Several ideas came to mind, one of which was a brute force way of getting to the data. There are tools which can automate clicks on a website and play it back repeatedly. I could perform the actions to extract the data with my mouse and keyboard on one page, and then have the automation tools do that for the remainder of the pages. This certainly is better than going through all 922 pages by hand.

This approach might have involved some extra work after copying the data to get the data to a good storage location outside of the browser.

But let’s not think about that too much. We can do even better.

Looking around

The next question that came to mind: is this a JS app that fetches data from a server, or is the HTML rendered on the server? In the former case, if the data comes back from the server in more or less the format that I want, that’s all I need. Just write some JavaScript to fetch the data for all 922 pages, and supposing it comes back as JSON, convert that to a CSV.

Unfortunately, it wasn’t that easy. The HTML was rendered on the server, which meant I’d have to extract it out of the markup. That’s not too bad either. There are plenty of Node.js libraries out there that can parse HTML source into a document object model (DOM) that can be traversed to reach the nodes that contain the text which represents the data I need.

Glancing at the HTML, I noticed something.

<a ... data-row_data="{&quot;contact_id&quot;:&quot;136448&quot;,&quot;first_name&quot; ...

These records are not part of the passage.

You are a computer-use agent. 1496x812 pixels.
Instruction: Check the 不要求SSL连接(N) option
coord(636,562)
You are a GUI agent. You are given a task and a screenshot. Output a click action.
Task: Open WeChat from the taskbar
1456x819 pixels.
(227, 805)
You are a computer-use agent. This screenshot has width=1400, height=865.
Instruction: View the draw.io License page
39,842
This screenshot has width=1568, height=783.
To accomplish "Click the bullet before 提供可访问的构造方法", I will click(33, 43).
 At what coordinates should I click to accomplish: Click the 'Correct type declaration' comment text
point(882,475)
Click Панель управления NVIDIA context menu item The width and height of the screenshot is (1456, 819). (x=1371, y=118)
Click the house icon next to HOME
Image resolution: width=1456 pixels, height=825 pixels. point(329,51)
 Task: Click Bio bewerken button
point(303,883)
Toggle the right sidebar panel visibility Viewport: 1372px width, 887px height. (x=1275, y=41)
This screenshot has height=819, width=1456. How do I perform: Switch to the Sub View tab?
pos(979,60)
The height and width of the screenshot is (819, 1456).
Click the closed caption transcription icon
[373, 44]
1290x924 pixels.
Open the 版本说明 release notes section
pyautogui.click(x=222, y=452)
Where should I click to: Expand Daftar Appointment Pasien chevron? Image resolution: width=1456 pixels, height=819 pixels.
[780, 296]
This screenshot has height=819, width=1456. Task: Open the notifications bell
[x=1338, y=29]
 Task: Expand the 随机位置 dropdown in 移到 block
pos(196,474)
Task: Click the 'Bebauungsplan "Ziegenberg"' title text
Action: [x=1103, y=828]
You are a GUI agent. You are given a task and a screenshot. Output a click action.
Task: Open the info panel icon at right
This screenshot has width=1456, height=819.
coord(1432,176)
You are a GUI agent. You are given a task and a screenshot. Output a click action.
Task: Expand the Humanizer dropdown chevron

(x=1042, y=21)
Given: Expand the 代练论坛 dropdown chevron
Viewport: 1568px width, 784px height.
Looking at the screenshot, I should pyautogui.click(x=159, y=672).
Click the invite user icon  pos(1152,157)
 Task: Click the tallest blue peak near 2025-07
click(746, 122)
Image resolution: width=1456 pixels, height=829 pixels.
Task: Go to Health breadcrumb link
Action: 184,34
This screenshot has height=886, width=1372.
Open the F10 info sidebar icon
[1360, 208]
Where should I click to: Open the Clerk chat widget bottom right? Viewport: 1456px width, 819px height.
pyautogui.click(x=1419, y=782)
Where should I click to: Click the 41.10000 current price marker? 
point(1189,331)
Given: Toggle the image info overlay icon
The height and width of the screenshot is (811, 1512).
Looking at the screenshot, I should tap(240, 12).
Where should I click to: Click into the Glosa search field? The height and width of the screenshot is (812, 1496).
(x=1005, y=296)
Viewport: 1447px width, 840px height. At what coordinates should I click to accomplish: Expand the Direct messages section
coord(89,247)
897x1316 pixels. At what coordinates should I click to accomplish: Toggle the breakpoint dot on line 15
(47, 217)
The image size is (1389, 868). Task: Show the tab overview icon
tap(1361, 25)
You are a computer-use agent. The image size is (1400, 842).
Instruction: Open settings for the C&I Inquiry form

The page wasn’t completely rendered on the server—there was exactly the data I needed, already in the proper format, all in the data-row_data attribute. This is what I decided to work with.

Downloading all 922 pages

By hand? No way!

const cheerio = require('cheerio');
const fetch = require('node-fetch');
const fs = require('fs');

(async function scrape() {
  for (let i = 1; i <= 922; i++) {
    const response = await fetch(`stuff/?&page=${i}`, {
      "headers": {
        ...
      },
      ...
    });

    const $ = cheerio.load(await response.text());

    try {
      fs.writeFileSync(`./pages/page-${i}.html`, $.html());
      console.log(`Wrote to page ${i}`);
    } catch (err) {
      console.error(err);
    }
  }
})();

I had to take the cookies from the browser and send them along with the request since authentication was required. I’ve omitted those details in the above code.

Sending text through the pipes

This is where Unix utilities come in handy. Alone, they may have a use here and there, but with problems like this, the real beauty is how you can compose them in many ways to get the output you want. Start with some text, pipe it through a few utilities, send it to some other utilities as args, and out comes the text, transformed in whatever way you need.

First, grep all the HTML files for the lines containing the data. Then replace the HTML &quot; entity with real quotes, get rid of duplicates, and turn the JSON into CSV using json2csv, a Node.js package than can run as a CLI tool.

grep -Poh 'data-row_data="\K.*?(?=")' *.html \
| sed -e 's/&quot;/"/g' \
| uniq \
| json2csv --ndjson > ../final.csv

Luckily, newline delimited JSON (ndjson) is a thing.

In one line, I went from 922 HTML files to a single CSV containing only the data I was interested in.